NBA Fouls – Data, basic stats and visualizations

Part 2 of my series on DeMarcus Cousins and how NBA players accrue personal fouls.
Part 1 can be found here

I’ll be pulling edited sections from the paper I wrote with Udam Saini for the 2017 Sloan Sports Analytics Conference research paper competition. A full, finalized version of the paper will be available at a later date.

The goal of this project is to examine how NBA players accrue fouls and if it is possible to mitigate their foul tendencies through simple coaching decisions. Let’s start with getting some data and looking at basic foul rates.

Data

We examine play-by-play data and box-score data from the NBA for the 2011-2012, 2012-2013, 2013-2014, 2014-2015, and 2015-2016 seasons. This data is publicly available from http://www.nba.com. The play-by-play contains rich event data for each game. The box-score includes data for which players started the game, and which players were on the court at the start of a quarter. Data, in csv format, can be found here.

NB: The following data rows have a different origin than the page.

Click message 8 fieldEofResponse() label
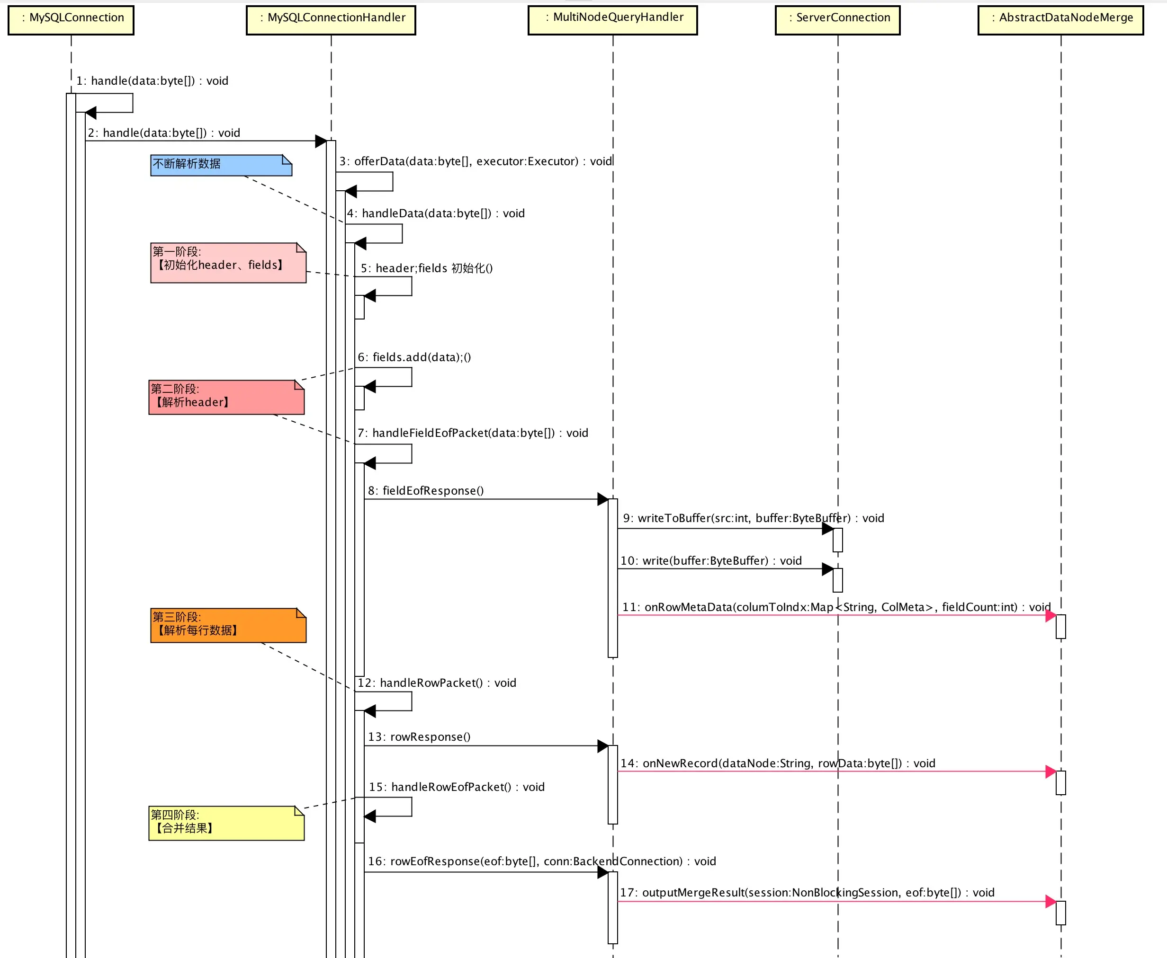Viewport: 1167px width, 958px height. point(426,491)
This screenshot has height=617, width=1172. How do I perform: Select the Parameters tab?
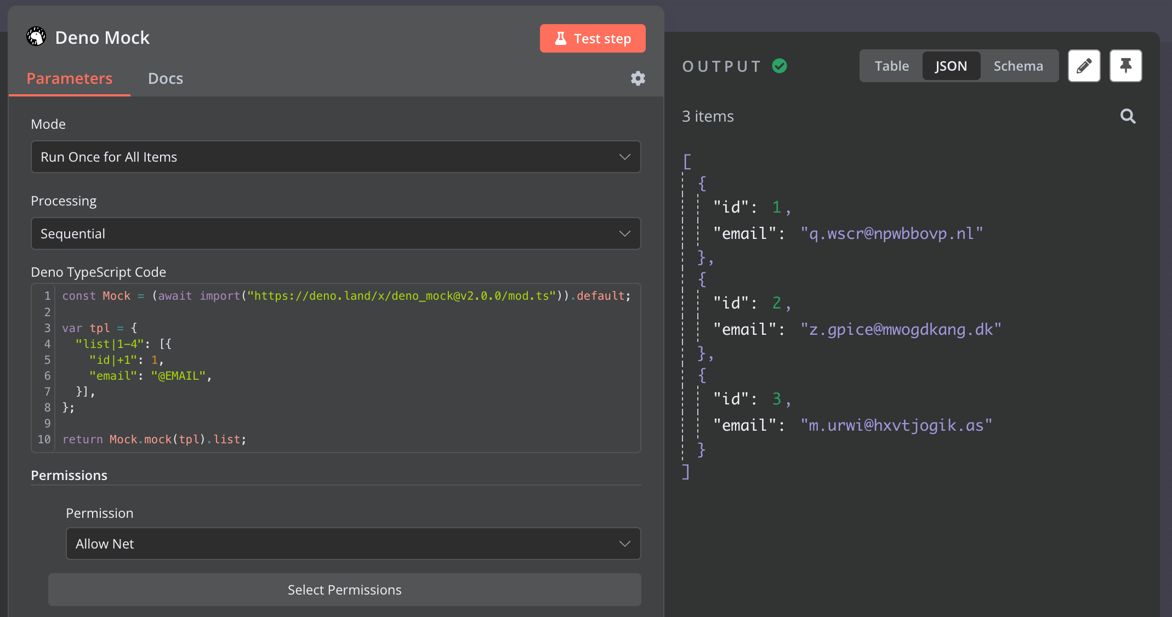[x=70, y=78]
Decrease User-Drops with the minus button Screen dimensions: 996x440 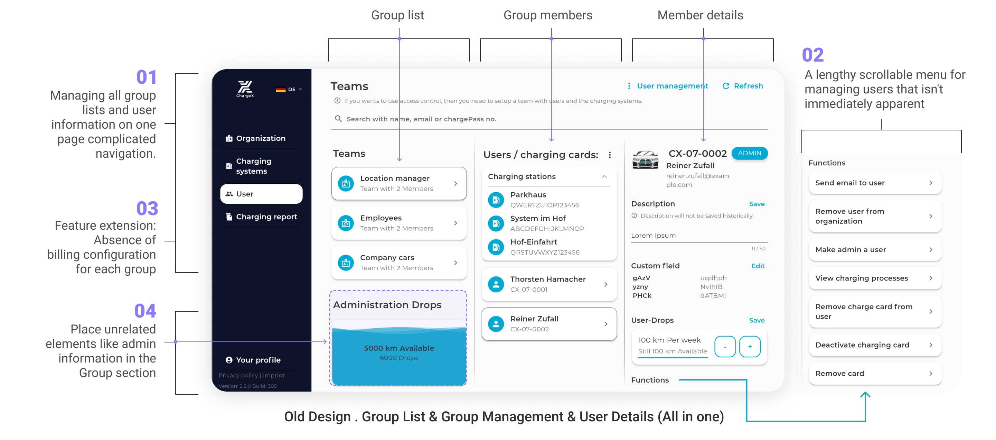point(725,346)
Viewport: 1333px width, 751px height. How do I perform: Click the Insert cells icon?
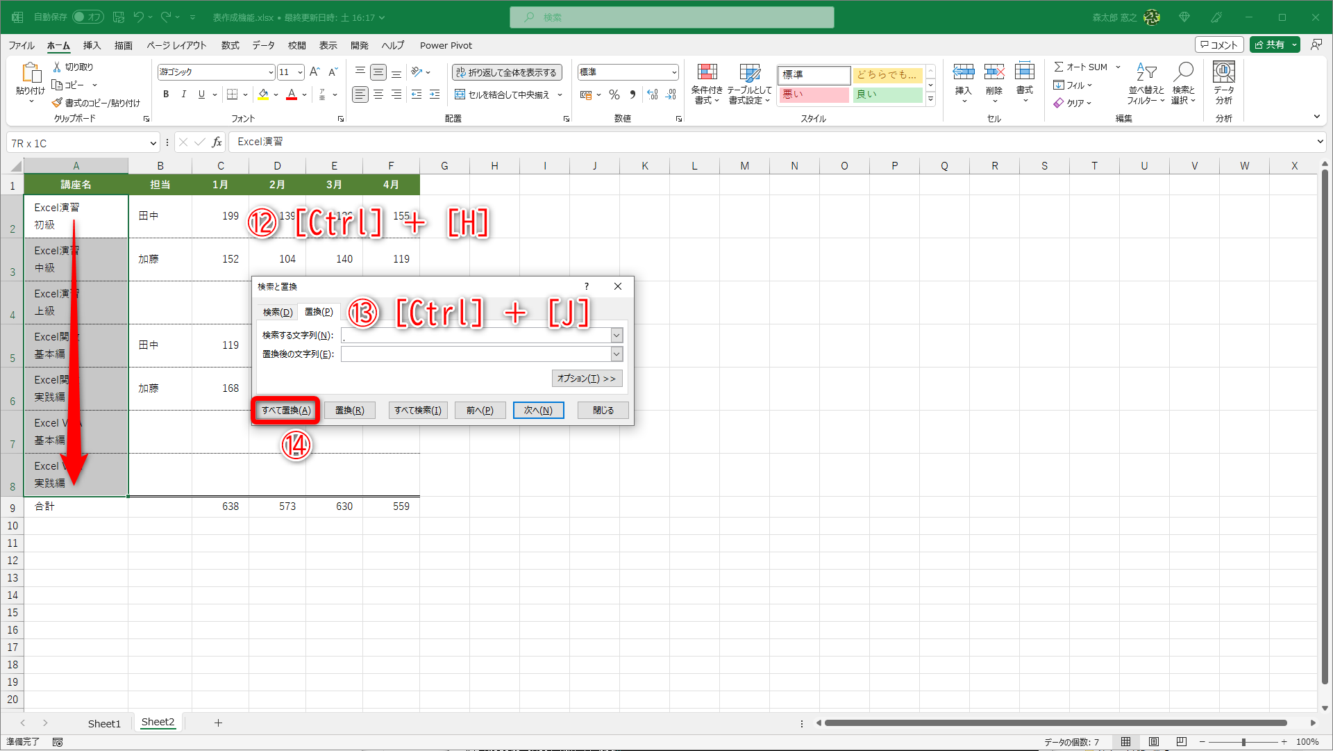pos(963,72)
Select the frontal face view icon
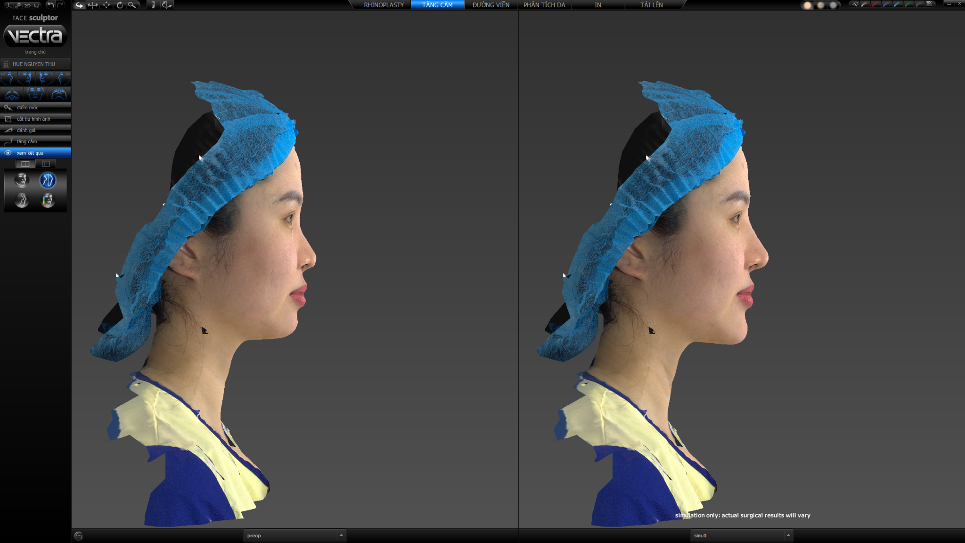The width and height of the screenshot is (965, 543). coord(35,94)
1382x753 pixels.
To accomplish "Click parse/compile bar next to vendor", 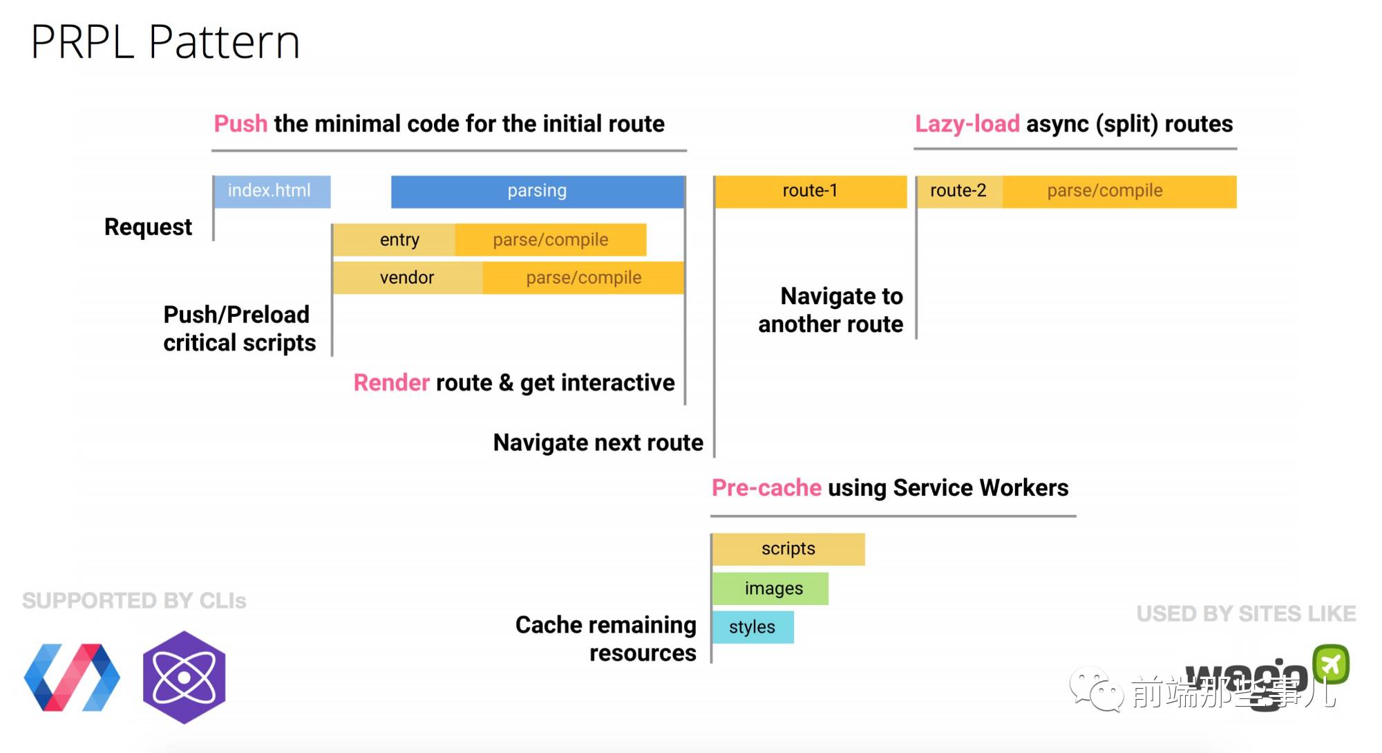I will coord(583,278).
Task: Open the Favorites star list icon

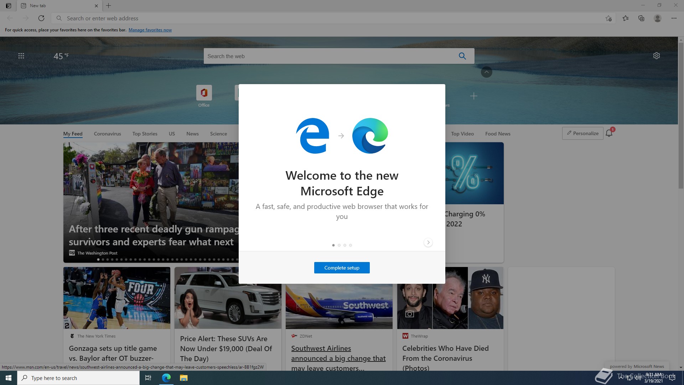Action: [626, 18]
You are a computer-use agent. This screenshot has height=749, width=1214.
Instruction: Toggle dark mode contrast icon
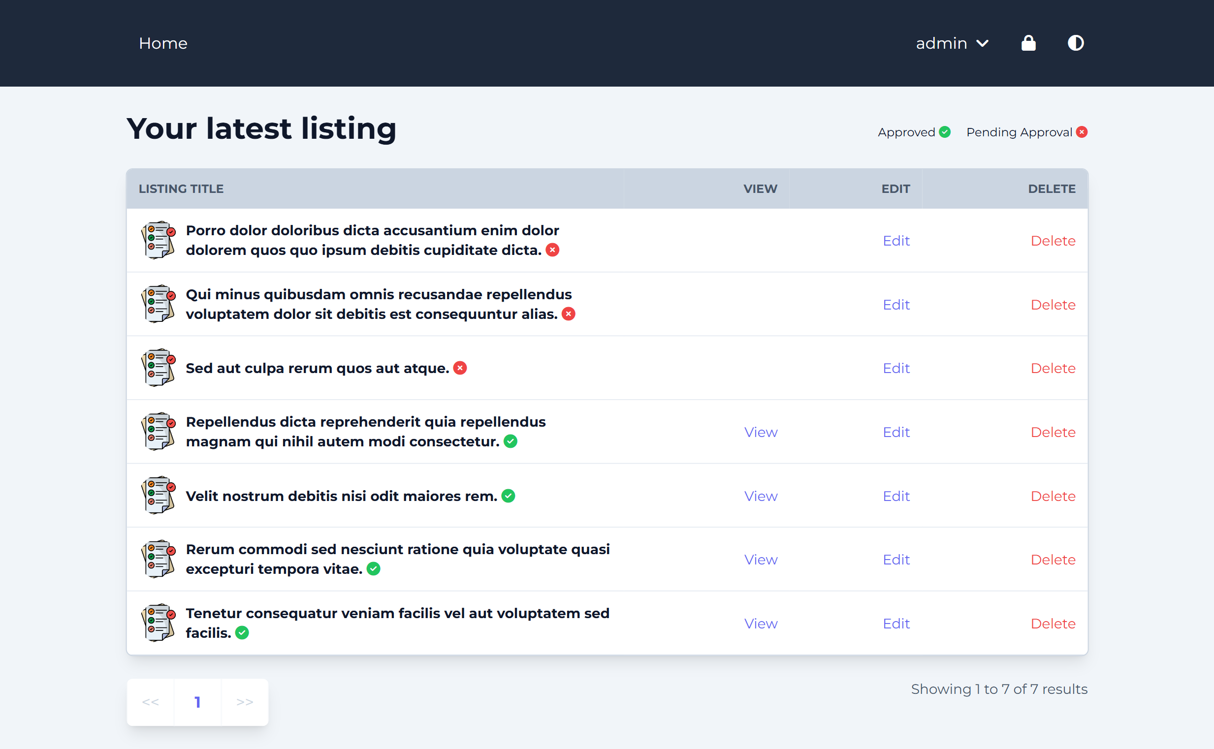[x=1075, y=44]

Using the box-score data and substitutions in the play by play for each game, we can determine the amount of time any given player has actively played in the current game at each event in the play by play data.  We look at only active player time, rather than game time within a game to accurately determine how often a player commits foul. Most discussion of time throughout discusses only actual play time; that is, individual person time for each player. Using player play time should control for substitution patterns, as a player in foul trouble will likely not play until later in the game. If we used game time, it would artificially increase time between fouls. Additionally, censoring times for each player in each game were generated.  For example if a player only committed 3 fouls in a game, an entry was generated for his 4th  foul, with foul time equal to the max player time and an indicator that the foul did not occur. This is important as we need to account for censored fouls in our analysis.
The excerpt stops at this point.